A01: How are SSRIs thought to influence OCD symptoms?

A

They inhibit (slow down) the reuptake process in the synapse. Therefore Serotonin is still present in the synaptic cleft and continues to stimulate the postsynaptic neuron.
This decreases anxiety by normalising the activity of the Neuronal structures (linked with/to OCD) .

62
Q

Asides from SSRIs, what other drug treatments are available for OCD, and how do they work?

A

Anti-anxiety drugs like benzodiazepines. These work by enhancing a neurotransmitter called GABA, slowing the central nervous system and resulting in general relaxation. Tricyclics and SNRIs work by increasing Serotonin and noradrenaline.

63
Q

A03: Describe Soomro’s (2008) study

A

conducted a meta-analysis combining the data from 17 studies that compared SSRIs to placebos. In total, there were 3097 participants.

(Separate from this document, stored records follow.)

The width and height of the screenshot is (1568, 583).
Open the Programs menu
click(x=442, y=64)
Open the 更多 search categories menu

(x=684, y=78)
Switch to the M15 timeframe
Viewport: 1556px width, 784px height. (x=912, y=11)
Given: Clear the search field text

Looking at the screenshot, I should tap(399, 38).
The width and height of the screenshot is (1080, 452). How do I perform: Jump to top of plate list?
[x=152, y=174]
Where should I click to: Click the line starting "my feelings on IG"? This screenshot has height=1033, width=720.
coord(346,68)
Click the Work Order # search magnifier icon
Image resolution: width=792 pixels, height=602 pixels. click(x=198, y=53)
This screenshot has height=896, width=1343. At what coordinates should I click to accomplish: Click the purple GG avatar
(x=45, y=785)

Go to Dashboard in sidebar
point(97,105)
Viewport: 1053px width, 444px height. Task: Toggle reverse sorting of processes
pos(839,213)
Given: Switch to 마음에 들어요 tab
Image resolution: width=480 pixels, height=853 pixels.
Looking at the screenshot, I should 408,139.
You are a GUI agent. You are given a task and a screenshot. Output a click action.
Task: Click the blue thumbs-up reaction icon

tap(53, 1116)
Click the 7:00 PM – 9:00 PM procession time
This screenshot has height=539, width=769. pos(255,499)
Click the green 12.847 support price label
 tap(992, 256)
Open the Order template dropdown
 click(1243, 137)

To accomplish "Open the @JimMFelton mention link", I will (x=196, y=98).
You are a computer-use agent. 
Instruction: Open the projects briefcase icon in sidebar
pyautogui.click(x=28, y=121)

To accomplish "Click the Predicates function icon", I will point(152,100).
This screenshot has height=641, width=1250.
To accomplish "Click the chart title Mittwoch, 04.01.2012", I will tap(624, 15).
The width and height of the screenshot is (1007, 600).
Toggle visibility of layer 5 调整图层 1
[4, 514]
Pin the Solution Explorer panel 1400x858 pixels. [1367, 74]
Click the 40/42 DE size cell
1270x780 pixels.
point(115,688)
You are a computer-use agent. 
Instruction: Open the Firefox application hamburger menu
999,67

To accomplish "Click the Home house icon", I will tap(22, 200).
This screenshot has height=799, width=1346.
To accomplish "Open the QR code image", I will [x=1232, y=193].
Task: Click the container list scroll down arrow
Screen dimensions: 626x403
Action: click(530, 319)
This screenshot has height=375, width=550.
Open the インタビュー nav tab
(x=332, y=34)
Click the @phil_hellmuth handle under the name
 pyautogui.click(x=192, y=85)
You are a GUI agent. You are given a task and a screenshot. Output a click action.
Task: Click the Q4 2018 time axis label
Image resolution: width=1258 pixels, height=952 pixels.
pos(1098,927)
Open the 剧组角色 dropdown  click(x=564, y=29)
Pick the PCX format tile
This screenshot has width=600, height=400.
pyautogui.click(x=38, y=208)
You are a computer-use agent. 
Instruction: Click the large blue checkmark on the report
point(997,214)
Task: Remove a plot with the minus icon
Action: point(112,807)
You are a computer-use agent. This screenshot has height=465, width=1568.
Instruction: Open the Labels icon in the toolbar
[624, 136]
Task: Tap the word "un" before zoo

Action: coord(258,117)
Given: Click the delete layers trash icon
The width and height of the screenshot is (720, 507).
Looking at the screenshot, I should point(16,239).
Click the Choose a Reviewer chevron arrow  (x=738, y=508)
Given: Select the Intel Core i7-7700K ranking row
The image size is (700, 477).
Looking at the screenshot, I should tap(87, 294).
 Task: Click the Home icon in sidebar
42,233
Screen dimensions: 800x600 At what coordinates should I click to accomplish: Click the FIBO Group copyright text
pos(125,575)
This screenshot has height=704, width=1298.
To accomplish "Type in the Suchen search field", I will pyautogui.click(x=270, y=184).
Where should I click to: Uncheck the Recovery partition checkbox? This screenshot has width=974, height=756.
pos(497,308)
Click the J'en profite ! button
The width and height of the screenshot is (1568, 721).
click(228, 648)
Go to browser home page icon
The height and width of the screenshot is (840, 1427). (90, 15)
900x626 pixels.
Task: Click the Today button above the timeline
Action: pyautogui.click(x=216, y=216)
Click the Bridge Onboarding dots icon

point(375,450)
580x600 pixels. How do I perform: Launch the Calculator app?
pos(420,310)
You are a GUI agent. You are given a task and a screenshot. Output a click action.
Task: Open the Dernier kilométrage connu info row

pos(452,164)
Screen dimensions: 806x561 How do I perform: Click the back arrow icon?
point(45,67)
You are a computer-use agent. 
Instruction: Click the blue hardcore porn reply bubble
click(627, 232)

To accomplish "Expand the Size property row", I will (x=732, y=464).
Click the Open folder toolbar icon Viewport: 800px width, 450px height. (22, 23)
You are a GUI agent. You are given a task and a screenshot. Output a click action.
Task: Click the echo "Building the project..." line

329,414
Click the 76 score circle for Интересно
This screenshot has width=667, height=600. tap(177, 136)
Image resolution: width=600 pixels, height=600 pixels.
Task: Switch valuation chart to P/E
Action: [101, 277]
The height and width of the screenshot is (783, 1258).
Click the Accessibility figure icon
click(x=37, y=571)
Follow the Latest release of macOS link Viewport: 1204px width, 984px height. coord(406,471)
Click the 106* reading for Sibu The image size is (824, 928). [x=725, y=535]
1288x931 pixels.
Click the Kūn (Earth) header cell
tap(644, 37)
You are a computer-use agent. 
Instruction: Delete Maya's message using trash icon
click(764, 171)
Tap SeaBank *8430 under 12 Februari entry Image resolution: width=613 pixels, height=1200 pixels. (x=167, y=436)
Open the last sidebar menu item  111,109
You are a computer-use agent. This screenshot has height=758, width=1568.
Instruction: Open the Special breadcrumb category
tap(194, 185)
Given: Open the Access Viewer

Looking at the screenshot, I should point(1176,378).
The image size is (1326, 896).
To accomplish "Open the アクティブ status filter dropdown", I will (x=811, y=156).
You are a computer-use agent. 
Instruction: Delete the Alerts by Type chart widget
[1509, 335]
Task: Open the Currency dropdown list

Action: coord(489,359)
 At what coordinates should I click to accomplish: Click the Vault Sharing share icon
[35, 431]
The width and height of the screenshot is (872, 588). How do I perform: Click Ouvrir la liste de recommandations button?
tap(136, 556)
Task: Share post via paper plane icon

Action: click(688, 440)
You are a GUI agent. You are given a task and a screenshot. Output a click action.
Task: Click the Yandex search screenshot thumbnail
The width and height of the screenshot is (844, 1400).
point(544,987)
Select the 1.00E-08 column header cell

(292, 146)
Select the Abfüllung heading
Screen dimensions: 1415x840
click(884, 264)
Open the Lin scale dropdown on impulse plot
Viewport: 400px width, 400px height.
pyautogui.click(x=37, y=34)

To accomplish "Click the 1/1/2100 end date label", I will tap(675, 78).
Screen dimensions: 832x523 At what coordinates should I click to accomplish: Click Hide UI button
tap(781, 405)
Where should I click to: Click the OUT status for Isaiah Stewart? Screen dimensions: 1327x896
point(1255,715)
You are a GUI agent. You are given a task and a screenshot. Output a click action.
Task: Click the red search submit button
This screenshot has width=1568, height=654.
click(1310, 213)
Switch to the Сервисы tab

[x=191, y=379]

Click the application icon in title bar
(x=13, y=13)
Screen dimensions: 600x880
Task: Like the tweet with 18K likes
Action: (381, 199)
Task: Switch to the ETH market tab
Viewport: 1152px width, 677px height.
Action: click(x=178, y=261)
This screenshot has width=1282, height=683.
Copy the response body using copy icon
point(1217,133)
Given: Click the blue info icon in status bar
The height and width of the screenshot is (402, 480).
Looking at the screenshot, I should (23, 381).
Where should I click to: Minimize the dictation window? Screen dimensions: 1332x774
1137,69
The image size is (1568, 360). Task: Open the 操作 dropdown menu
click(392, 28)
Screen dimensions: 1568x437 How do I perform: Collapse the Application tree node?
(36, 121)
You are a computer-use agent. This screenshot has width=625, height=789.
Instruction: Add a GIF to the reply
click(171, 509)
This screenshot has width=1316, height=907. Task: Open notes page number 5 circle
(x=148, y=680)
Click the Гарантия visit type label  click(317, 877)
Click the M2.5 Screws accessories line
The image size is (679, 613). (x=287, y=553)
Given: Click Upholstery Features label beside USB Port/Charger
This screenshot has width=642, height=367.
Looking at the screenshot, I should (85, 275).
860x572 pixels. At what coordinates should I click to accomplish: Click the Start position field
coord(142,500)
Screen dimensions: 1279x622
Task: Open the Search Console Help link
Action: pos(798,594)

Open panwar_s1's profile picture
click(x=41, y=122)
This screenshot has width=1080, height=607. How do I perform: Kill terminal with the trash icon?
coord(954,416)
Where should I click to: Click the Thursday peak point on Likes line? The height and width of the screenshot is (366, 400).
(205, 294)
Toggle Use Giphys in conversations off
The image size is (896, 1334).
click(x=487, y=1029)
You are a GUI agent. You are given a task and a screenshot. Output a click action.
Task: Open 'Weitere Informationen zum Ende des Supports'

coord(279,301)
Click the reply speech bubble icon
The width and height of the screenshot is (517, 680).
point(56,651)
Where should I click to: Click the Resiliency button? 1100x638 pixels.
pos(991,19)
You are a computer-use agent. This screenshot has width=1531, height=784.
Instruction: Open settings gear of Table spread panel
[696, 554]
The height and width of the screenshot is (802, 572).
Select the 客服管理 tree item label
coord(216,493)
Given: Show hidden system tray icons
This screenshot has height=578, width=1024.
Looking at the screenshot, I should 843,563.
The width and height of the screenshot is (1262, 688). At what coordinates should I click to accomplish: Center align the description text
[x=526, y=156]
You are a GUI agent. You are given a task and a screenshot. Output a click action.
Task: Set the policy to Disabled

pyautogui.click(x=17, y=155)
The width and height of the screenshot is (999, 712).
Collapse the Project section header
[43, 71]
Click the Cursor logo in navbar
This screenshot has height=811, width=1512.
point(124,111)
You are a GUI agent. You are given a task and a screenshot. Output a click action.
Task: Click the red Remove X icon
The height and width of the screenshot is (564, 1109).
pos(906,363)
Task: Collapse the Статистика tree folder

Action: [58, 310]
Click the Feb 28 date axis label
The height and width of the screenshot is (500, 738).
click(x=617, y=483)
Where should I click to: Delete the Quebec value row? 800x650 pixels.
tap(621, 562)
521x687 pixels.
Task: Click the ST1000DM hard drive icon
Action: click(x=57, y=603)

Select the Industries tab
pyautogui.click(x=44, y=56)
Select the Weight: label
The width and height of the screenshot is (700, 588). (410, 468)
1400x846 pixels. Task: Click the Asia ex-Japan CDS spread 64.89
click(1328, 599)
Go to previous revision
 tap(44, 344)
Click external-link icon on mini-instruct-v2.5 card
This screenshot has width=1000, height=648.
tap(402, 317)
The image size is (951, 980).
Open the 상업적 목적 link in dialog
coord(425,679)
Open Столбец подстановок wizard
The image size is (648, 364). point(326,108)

The results of this large-scale meta-analvsis showed that SSRIs significantly reduced the symptoms of OCD compared to placebos between 6 and 17 weeks post-treatment

64
Q

A03: Why may studies and meta-analyses on SSRIs be misleading?

A

The file drawer problem (the fact that many negative results stay unpublished) means any metanalysis may be skewed, and drug therapies may not be as effective as claimed.
Also, trials are conducted by pharmaceutical companies.

65
Q

A03: Why is drug therapy for OCD a common treatment?

A

Drug therapy is a relatively inexpensive and potentially more convenient treatment for the patient; this is in comparison to psychological therapies like CBT, which require the patient to find time for multiple sessions with a trained therapist.

66
Q

A03:Why do many patients prefer CBT to drug therapy?

A

One reason is drug therapy can have a range of potential side effects; in the Soomro meta-analysis, it was found nausea, headache and insomnia were the most common side effects.